= What is needed =
Using the records below, write out only the lines from the line containing "Viewport: 1280px width, 800px" up to and including the line containing "Task: Open three-dot menu for campaign №2", exactly, with no pictures.

Information supplied START

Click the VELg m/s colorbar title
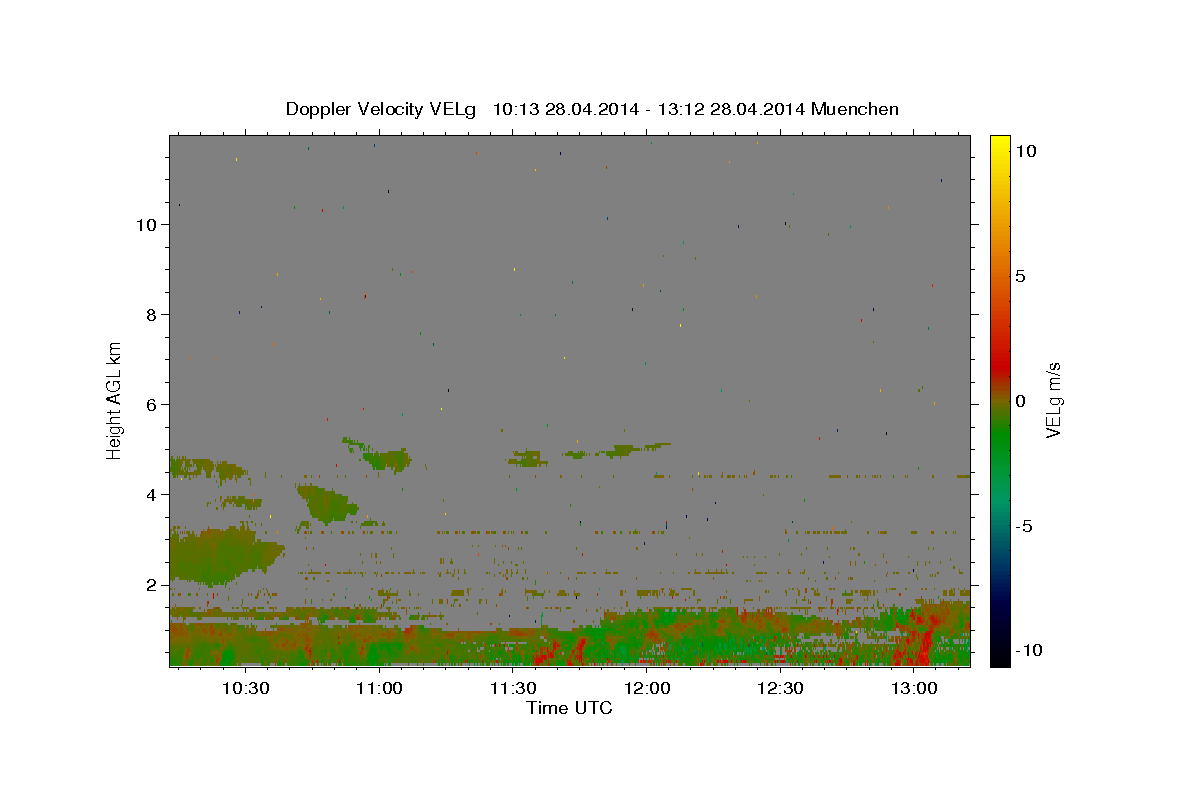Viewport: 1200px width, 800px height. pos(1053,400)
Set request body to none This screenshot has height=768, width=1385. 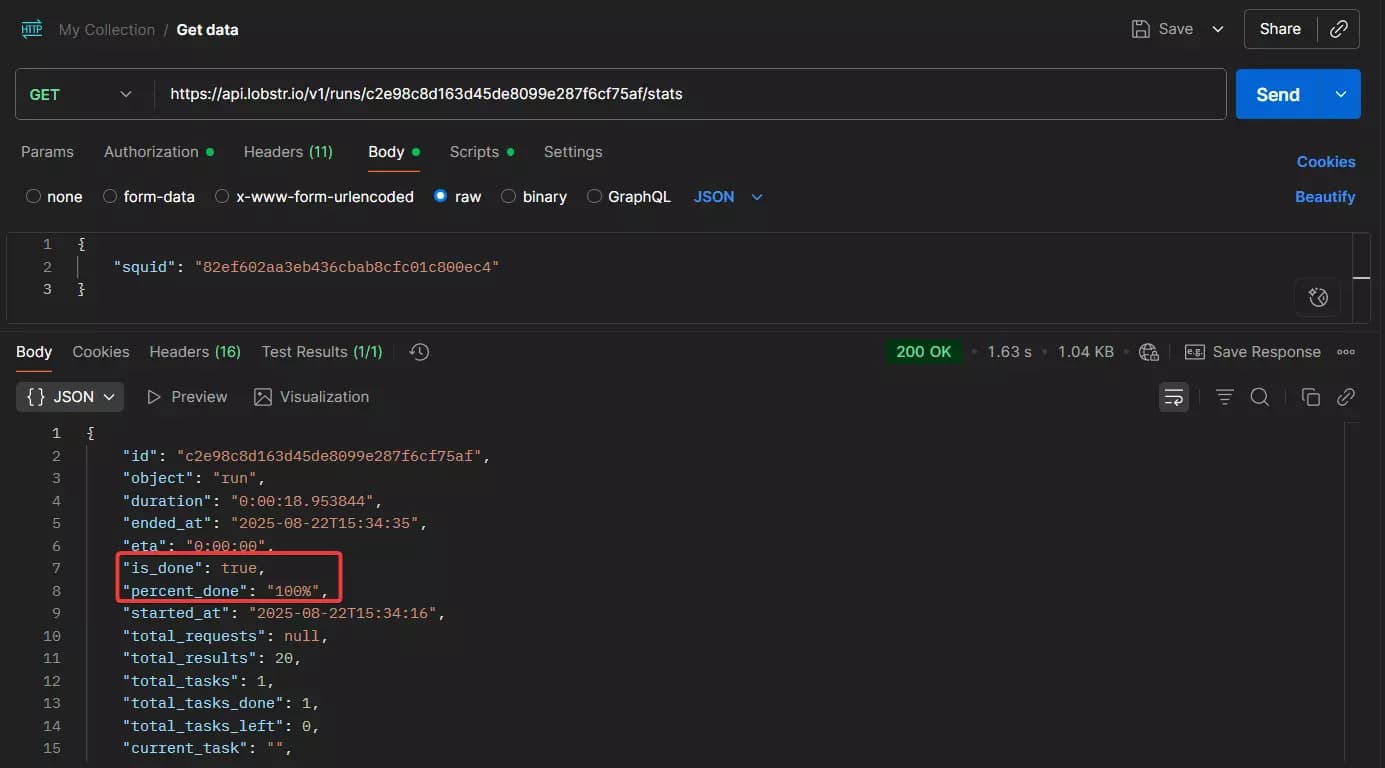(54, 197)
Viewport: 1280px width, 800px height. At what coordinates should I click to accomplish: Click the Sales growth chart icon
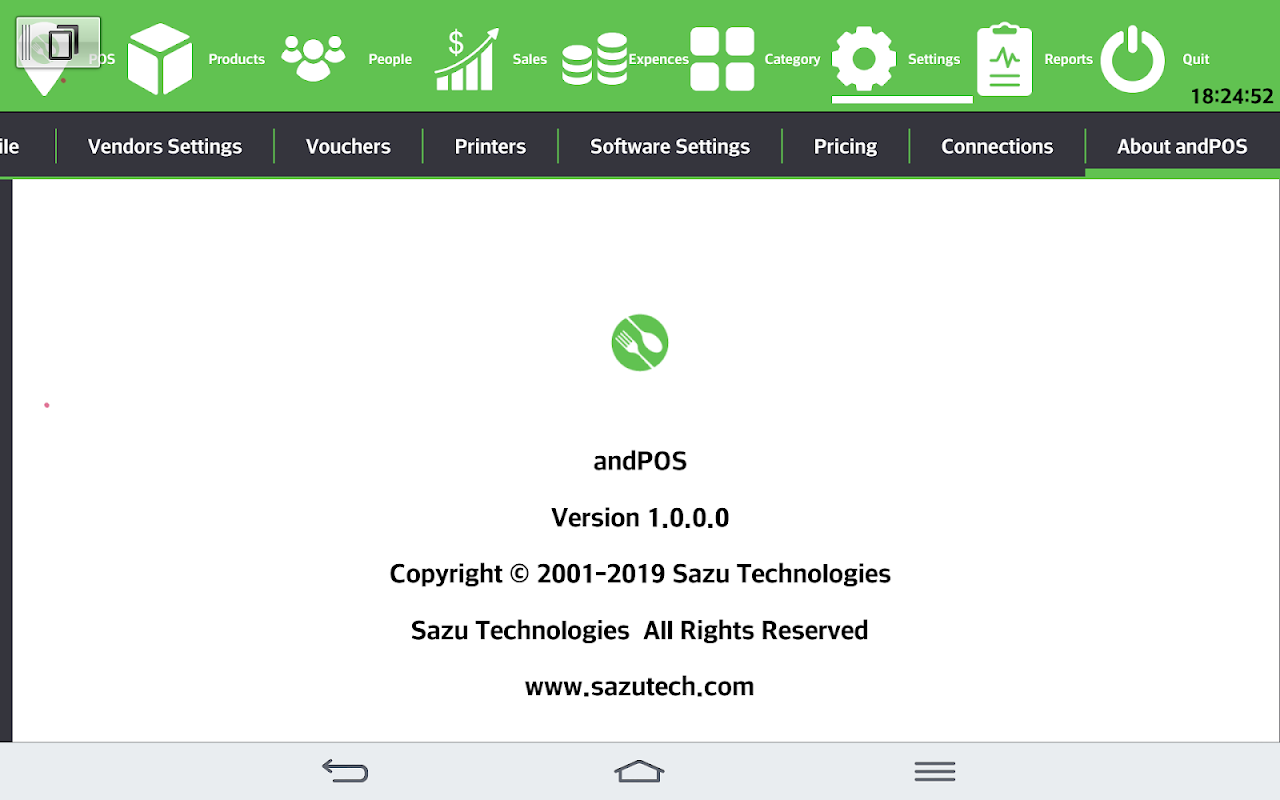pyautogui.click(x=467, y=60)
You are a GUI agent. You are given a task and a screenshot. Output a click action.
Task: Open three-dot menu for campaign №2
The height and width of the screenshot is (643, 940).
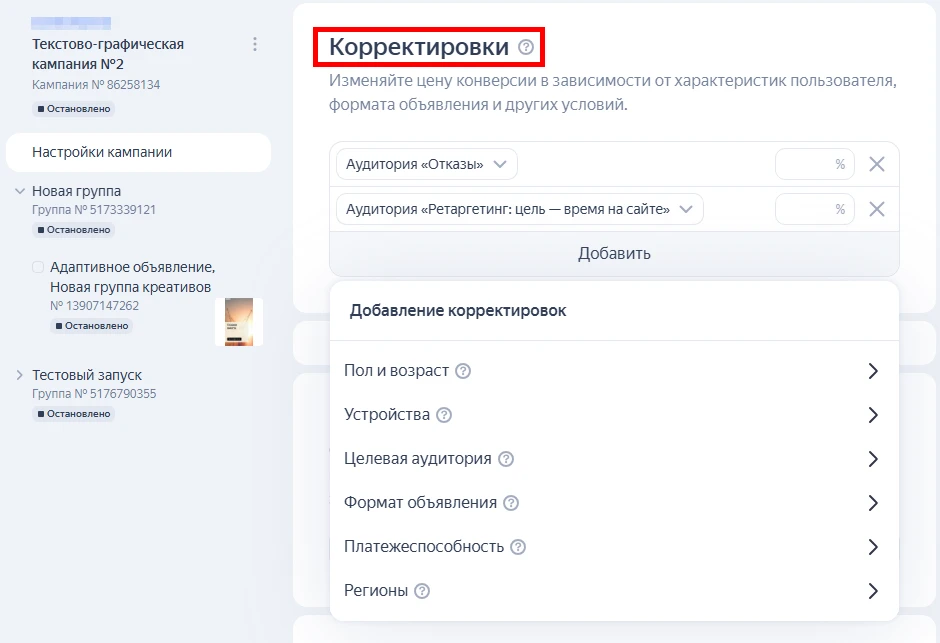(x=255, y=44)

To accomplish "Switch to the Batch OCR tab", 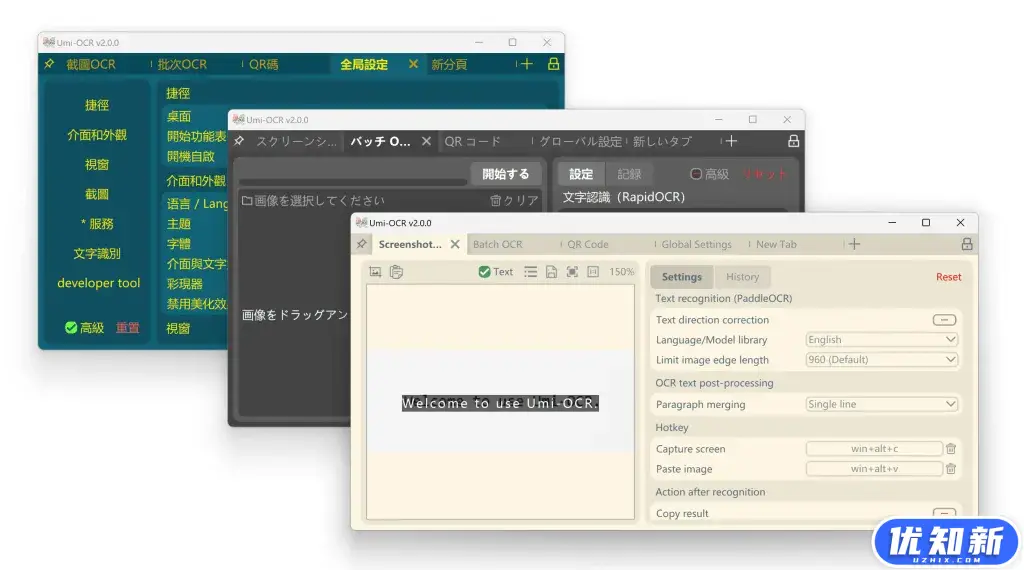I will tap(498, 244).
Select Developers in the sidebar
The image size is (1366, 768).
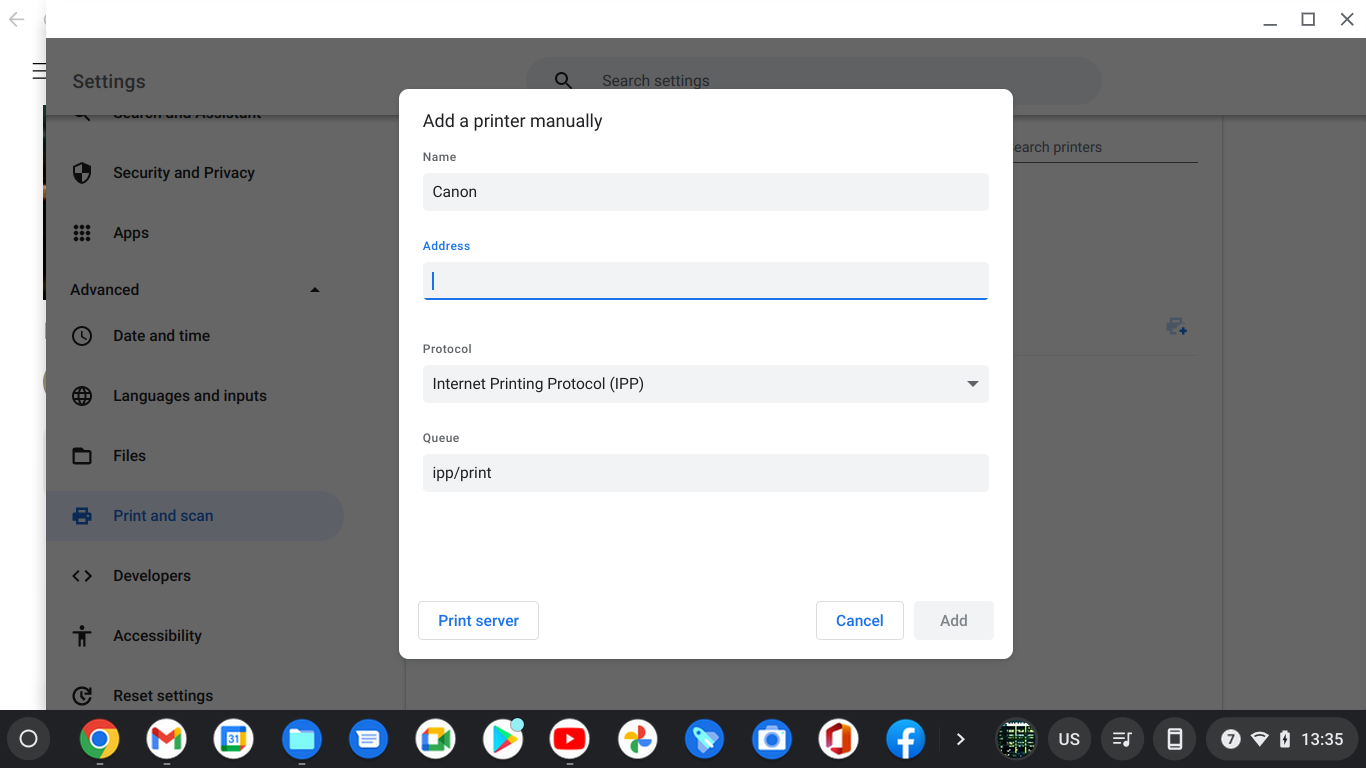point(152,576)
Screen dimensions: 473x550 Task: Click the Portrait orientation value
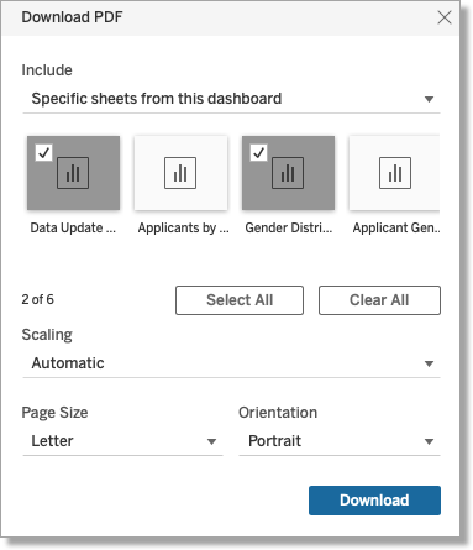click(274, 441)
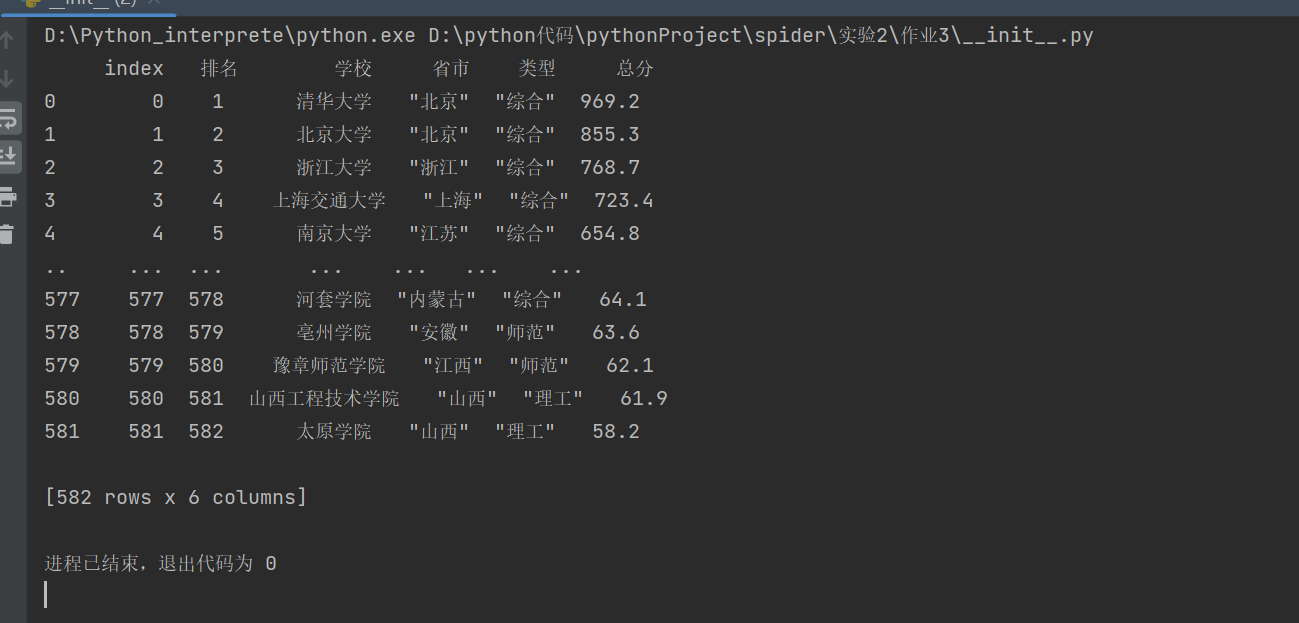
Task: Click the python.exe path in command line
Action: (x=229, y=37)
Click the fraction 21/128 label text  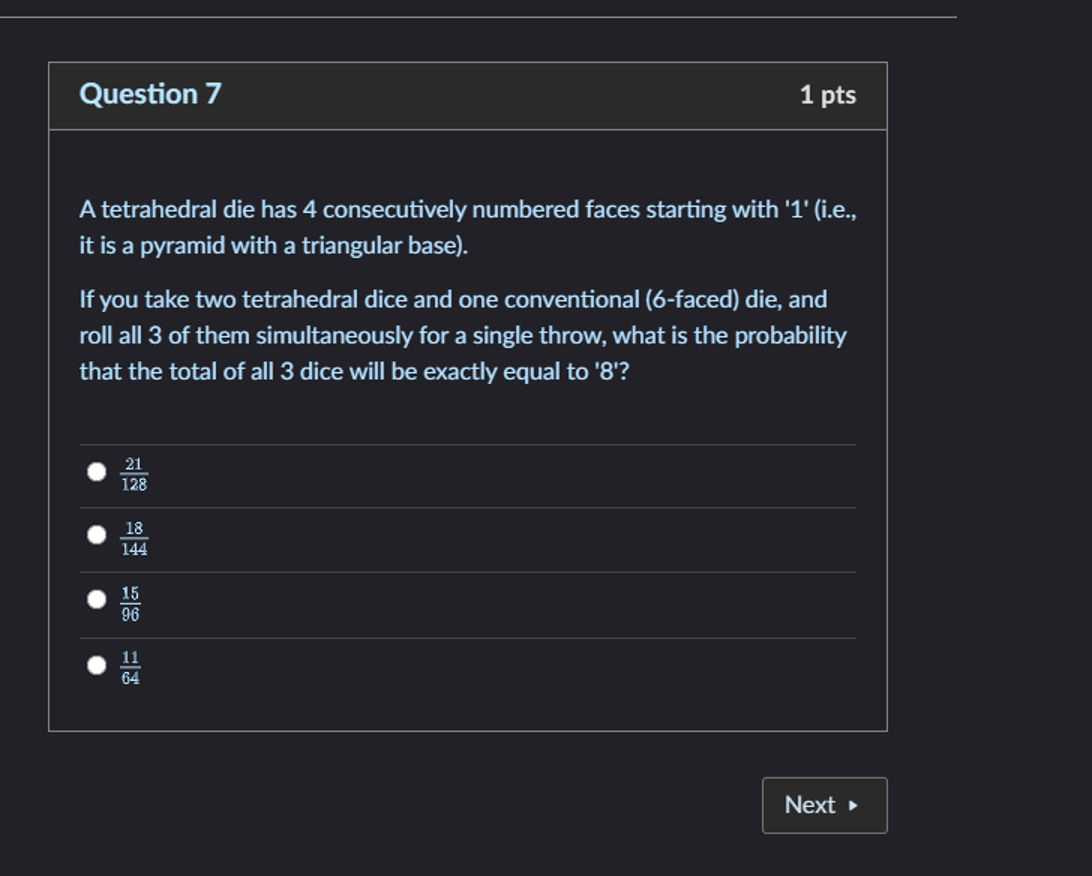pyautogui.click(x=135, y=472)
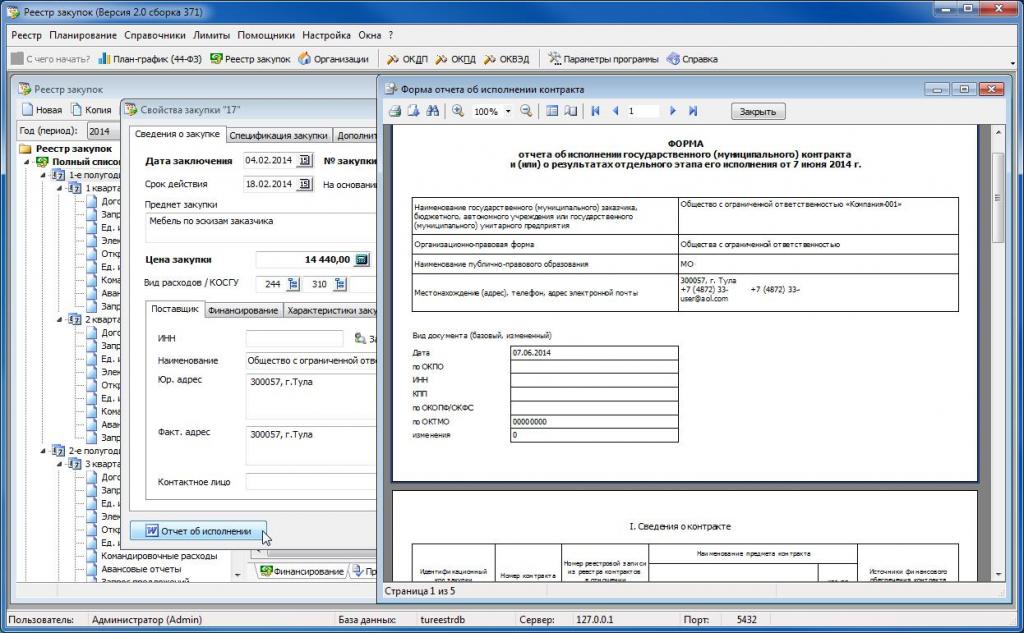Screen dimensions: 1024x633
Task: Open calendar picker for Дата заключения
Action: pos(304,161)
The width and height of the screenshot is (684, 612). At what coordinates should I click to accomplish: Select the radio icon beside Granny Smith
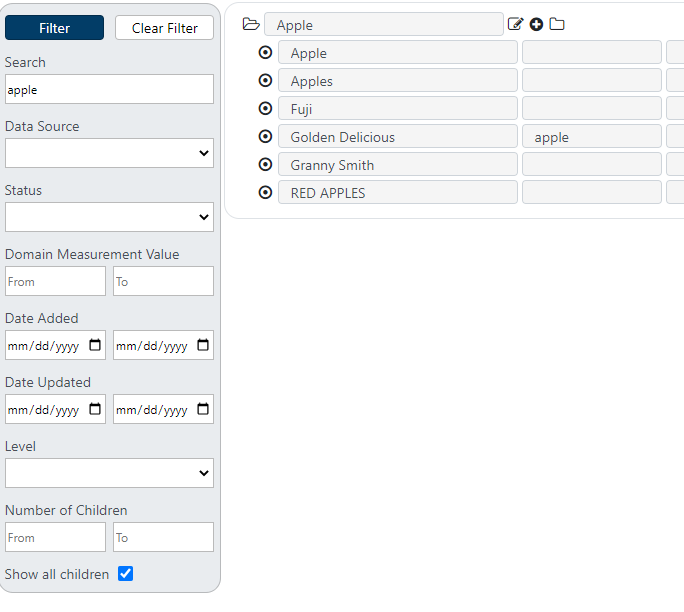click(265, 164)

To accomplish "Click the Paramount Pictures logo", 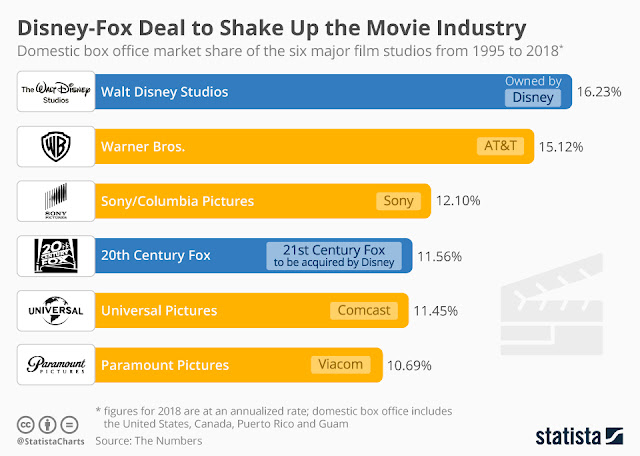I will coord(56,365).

Information supplied END

= Written solution =
Viewport: 1280px width, 800px height. At what coordinates should I click to accomplish: Click the Sales growth chart icon
pyautogui.click(x=467, y=60)
You are a GUI agent. You are given a task and a screenshot. Output a click action.
Task: Open three-dot menu for campaign №2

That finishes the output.